From Words to Concepts and Back: Dictionaries for Linking Text, Entities and Ideas

Friday, May 18th, 2012

From Words to Concepts and Back: Dictionaries for Linking Text, Entities and Ideas by Valentin Spitkovsky and Peter Norvig (Google Research Team).

From the post:

Human language is both rich and ambiguous. When we hear or read words, we resolve meanings to mental representations, for example recognizing and linking names to the intended persons, locations or organizations. Bridging words and meaning — from turning search queries into relevant results to suggesting targeted keywords for advertisers — is also Google’s core competency, and important for many other tasks in information retrieval and natural language processing. We are happy to release a resource, spanning 7,560,141 concepts and 175,100,788 unique text strings, that we hope will help everyone working in these areas.

How do we represent concepts? Our approach piggybacks on the unique titles of entries from an encyclopedia, which are mostly proper and common noun phrases. We consider each individual Wikipedia article as representing a concept (an entity or an idea), identified by its URL. Text strings that refer to concepts were collected using the publicly available hypertext of anchors (the text you click on in a web link) that point to each Wikipedia page, thus drawing on the vast link structure of the web. For every English article we harvested the strings associated with its incoming hyperlinks from the rest of Wikipedia, the greater web, and also anchors of parallel, non-English Wikipedia pages.
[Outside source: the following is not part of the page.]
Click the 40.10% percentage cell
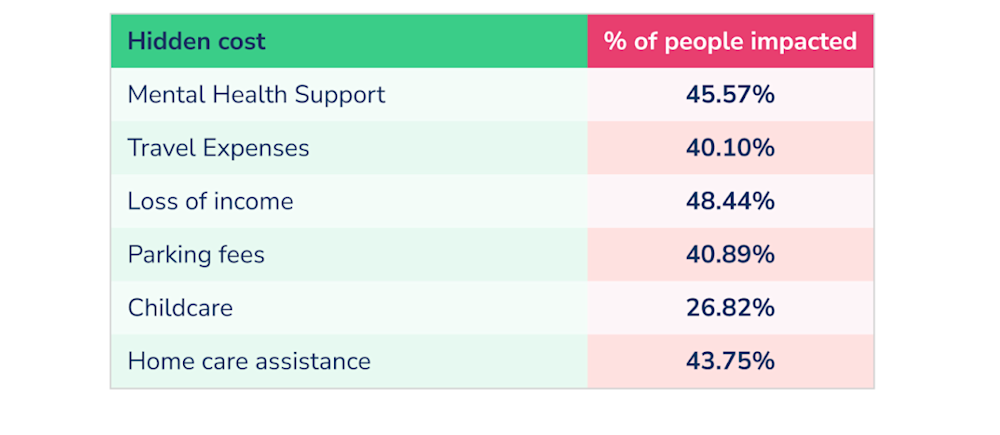This screenshot has height=435, width=1000. pos(730,148)
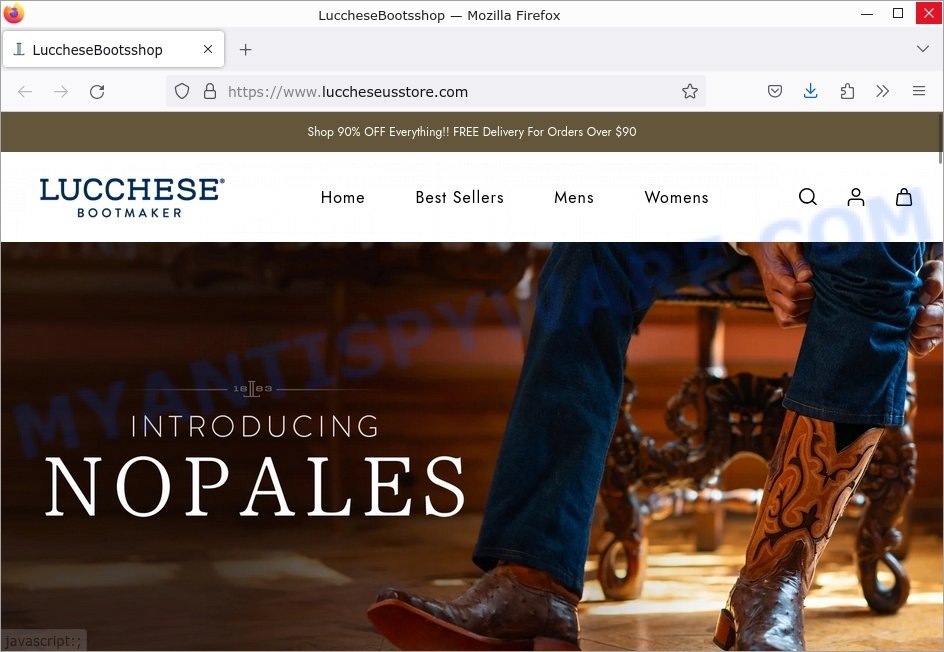
Task: Click the Save to Pocket icon
Action: (x=775, y=92)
Our dictionaries are cross-lingual, and any concept deemed too fine can be broadened to a desired level of generality using Wikipedia’s groupings of articles into hierarchical categories.

(examples omitted)

The database that we are providing was designed for recall. It is large and noisy, incorporating 297,073,139 distinct string-concept pairs, aggregated over 3,152,091,432 individual links, many of them referencing non-existent articles. For technical details, see our paper (to be presented at LREC 2012) and the README file accompanying the data. (emphasis added)

Did you catch those numbers?

Now there is a truly remarkable resource.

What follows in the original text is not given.